**PASSAGE TO READ**
——
Operating an agent in continuous-execution mode where the user has authorised a substantial feature ('ship X') but the feature involves architectural choices with open tradeoffs

thoughts

User said 'ship #166' — a multi-attribution / many-to-many data-model change with explicitly-open tradeoffs in the issue body. I interpreted 'ship' as a directive to execute and started adding columns + writing migrations. The user interrupted with 'wait can you clarify how this PR works?' before I'd gotten further than the schema. Wrote out the design memo, surfaced two real open questions (primary-attribution behaviour for groups, direction display on user's own page), and stopped for confirmation. Realised the mistake: the directive was fine on small fixes earlier in the session, but for a structural change with named open tradeoffs in the source ticket, jumping straight to code skips the most important step — confirming the architectural choices being baked in. The cost of writing a design memo first is ~5 minutes; the cost of building the wrong shape and rebuilding is hours.

next time

When the user says 'ship X' but X is structural — new schema, new contract between layers, new invariant — write the design memo first and pause, regardless of how clear the directive sounded. Specifically: enumerate the worked examples (what gets attributed where), surface every tradeoff the source ticket left unresolved, name the read-path changes downstream consumers will notice. Cost of clarifying upfront is bounded; cost of building the wrong shape compounds. Auto-mode is a license to skip planning on routine work, not on architectural commits.
——
**REQUESTS**
a) According to the passage on the "ship" directive, why should a design memo come before code when a requested feature is structural? Answer in one to three sentences.
b) Write out verbatim the part of the passage on the "ship" directive from "User said 'ship" to "rebuilding is hours.".
Rely solely on the passage on the "ship" directive.
——
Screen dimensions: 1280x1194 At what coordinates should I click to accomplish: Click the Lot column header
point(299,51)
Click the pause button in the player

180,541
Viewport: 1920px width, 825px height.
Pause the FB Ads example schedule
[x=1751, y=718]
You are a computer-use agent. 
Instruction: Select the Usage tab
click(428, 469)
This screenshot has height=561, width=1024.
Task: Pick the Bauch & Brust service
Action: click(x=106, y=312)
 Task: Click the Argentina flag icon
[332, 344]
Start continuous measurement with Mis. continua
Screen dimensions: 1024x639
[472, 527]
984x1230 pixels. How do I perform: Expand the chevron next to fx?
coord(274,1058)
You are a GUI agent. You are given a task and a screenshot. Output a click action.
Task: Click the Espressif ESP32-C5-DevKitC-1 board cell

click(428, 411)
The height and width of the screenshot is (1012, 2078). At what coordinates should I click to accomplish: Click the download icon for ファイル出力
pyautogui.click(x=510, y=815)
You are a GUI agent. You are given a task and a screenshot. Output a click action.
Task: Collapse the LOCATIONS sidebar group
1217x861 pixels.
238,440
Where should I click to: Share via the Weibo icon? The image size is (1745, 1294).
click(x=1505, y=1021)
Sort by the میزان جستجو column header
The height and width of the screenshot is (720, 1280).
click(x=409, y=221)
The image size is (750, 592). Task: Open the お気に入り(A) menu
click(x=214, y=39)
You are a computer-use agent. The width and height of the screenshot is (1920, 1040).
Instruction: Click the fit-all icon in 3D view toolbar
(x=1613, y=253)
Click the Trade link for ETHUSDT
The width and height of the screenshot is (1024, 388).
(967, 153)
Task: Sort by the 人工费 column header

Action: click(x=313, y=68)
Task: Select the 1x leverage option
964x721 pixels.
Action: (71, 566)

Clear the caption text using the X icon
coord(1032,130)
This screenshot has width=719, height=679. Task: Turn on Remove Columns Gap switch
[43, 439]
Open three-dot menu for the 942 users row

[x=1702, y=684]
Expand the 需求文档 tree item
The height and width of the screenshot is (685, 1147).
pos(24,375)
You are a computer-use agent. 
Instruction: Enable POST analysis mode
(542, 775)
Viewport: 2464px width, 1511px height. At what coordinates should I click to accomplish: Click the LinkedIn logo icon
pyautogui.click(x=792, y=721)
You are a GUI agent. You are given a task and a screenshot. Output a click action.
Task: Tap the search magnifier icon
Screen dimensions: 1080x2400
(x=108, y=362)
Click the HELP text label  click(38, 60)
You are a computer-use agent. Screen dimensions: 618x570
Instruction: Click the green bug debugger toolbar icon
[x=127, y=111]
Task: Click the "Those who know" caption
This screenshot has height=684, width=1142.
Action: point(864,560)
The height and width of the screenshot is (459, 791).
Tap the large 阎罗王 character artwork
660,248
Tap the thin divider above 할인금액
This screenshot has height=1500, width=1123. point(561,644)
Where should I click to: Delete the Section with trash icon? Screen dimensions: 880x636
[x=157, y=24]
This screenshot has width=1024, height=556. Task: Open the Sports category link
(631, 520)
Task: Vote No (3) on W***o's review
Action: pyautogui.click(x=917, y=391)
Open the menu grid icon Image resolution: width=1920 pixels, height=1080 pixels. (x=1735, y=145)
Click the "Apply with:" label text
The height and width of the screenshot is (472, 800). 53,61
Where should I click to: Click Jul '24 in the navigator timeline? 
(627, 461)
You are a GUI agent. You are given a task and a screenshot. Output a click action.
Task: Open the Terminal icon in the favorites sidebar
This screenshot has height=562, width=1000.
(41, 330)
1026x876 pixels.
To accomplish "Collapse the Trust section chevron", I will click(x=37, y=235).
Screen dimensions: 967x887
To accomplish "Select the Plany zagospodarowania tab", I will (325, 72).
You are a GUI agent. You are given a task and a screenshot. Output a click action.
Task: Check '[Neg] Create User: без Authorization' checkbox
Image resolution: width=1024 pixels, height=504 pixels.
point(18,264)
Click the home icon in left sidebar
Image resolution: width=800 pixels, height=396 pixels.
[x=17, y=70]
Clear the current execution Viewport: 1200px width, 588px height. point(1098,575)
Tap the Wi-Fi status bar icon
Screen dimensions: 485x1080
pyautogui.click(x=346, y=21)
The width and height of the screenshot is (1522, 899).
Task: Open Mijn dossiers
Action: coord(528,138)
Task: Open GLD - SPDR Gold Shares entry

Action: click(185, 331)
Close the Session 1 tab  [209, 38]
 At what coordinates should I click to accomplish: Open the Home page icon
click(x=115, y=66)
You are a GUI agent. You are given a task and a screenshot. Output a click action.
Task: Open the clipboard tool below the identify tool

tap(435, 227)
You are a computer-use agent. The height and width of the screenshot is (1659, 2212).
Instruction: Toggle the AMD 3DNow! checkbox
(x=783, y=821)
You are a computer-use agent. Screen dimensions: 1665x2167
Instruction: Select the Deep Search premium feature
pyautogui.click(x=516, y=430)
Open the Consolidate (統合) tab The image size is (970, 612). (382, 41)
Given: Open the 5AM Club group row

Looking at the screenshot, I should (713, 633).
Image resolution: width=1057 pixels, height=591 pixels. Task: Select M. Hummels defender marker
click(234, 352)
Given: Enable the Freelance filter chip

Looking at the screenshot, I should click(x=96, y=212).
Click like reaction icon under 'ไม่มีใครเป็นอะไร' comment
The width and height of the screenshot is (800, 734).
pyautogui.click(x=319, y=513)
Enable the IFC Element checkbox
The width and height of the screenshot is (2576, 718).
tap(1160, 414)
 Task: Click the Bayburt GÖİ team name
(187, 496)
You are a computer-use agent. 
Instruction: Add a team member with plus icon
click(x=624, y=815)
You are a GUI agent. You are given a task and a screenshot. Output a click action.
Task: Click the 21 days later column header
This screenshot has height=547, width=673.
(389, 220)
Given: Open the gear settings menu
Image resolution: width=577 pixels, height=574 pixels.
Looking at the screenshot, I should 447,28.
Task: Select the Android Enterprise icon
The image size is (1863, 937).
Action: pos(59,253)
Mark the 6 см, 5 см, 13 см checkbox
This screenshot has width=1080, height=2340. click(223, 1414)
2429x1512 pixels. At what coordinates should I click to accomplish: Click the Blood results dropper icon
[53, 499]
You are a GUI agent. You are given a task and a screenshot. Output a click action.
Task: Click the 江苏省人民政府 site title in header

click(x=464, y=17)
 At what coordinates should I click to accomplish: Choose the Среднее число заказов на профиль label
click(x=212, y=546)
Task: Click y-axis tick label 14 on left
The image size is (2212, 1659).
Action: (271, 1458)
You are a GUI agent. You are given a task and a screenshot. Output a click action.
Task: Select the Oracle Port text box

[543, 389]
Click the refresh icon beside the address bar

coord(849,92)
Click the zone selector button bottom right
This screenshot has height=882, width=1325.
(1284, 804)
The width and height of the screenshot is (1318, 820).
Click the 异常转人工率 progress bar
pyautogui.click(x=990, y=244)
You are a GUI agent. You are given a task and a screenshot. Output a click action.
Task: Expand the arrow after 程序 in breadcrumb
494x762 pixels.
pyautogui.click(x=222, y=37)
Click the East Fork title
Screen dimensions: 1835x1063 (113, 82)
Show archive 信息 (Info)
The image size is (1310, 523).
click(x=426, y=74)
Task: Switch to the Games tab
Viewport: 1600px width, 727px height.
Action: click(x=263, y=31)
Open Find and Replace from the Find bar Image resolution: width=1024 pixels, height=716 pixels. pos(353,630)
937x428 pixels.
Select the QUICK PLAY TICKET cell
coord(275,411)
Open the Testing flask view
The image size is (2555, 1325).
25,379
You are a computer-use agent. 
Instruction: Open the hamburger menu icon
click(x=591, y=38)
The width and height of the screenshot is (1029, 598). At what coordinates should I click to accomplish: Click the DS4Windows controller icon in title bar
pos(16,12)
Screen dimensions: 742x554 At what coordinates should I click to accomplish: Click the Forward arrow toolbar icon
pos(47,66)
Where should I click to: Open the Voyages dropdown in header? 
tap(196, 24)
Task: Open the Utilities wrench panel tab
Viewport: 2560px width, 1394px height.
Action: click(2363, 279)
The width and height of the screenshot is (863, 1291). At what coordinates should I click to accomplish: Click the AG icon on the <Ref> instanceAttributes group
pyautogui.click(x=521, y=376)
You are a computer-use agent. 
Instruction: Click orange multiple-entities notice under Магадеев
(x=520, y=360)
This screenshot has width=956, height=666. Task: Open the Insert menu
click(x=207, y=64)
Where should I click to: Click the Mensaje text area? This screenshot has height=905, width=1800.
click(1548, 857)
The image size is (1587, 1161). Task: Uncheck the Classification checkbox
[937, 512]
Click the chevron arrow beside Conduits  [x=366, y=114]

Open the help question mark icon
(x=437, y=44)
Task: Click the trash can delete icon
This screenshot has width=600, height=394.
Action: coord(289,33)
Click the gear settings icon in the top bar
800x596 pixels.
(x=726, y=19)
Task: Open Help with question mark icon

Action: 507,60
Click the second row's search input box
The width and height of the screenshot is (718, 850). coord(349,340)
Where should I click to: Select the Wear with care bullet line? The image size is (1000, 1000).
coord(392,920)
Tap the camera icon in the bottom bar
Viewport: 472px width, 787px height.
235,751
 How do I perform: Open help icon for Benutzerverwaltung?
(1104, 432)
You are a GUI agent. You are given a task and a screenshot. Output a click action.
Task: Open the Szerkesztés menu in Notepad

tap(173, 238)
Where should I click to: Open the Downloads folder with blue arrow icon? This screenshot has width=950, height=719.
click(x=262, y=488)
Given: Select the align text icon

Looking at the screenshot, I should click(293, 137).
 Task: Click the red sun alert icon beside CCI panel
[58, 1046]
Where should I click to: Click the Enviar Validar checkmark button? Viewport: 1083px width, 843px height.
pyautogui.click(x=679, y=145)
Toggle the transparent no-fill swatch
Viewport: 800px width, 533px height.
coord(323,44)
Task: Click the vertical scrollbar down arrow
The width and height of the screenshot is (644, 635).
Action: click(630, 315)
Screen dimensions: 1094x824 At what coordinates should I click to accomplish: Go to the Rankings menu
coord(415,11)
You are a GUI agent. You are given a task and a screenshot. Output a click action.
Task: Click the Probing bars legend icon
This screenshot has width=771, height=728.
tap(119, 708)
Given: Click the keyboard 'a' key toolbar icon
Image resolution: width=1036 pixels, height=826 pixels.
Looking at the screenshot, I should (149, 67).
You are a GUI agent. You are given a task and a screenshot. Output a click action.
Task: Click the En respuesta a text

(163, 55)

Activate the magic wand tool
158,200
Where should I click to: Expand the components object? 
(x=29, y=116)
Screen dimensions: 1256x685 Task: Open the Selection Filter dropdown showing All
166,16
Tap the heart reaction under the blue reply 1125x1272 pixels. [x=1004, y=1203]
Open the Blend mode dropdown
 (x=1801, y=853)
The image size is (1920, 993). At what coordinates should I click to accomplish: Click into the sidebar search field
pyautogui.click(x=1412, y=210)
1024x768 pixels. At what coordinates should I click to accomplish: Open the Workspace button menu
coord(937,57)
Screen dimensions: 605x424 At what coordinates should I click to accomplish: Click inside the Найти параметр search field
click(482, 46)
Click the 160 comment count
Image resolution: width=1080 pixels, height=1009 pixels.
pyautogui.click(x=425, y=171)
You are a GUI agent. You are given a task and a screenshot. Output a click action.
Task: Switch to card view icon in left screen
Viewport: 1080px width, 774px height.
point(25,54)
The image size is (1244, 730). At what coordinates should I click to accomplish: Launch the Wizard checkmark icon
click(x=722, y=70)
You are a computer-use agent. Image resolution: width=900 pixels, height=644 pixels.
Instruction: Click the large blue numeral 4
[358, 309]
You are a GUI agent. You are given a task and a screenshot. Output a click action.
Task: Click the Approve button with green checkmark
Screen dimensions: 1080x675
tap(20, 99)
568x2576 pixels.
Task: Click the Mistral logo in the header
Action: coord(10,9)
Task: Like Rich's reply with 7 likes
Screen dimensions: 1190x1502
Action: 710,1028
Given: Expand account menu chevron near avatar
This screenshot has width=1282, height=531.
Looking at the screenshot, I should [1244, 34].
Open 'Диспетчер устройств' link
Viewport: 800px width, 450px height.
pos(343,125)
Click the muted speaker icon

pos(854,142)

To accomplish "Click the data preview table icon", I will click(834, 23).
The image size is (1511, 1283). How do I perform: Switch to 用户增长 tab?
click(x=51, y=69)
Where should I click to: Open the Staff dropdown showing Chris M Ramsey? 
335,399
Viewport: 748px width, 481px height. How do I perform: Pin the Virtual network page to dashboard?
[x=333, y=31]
——
**RESULTS OF THE TASKS**
a) Writing the design memo first confirms the architectural choices before they are built in. Its cost is small and bounded, about five minutes. Building the wrong shape and then rebuilding it costs hours, and that cost compounds.

b)
User said 'ship #166' — a multi-attribution / many-to-many data-model change with explicitly-open tradeoffs in the issue body. I interpreted 'ship' as a directive to execute and started adding columns + writing migrations. The user interrupted with 'wait can you clarify how this PR works?' before I'd gotten further than the schema. Wrote out the design memo, surfaced two real open questions (primary-attribution behaviour for groups, direction display on user's own page), and stopped for confirmation. Realised the mistake: the directive was fine on small fixes earlier in the session, but for a structural change with named open tradeoffs in the source ticket, jumping straight to code skips the most important step — confirming the architectural choices being baked in. The cost of writing a design memo first is ~5 minutes; the cost of building the wrong shape and rebuilding is hours.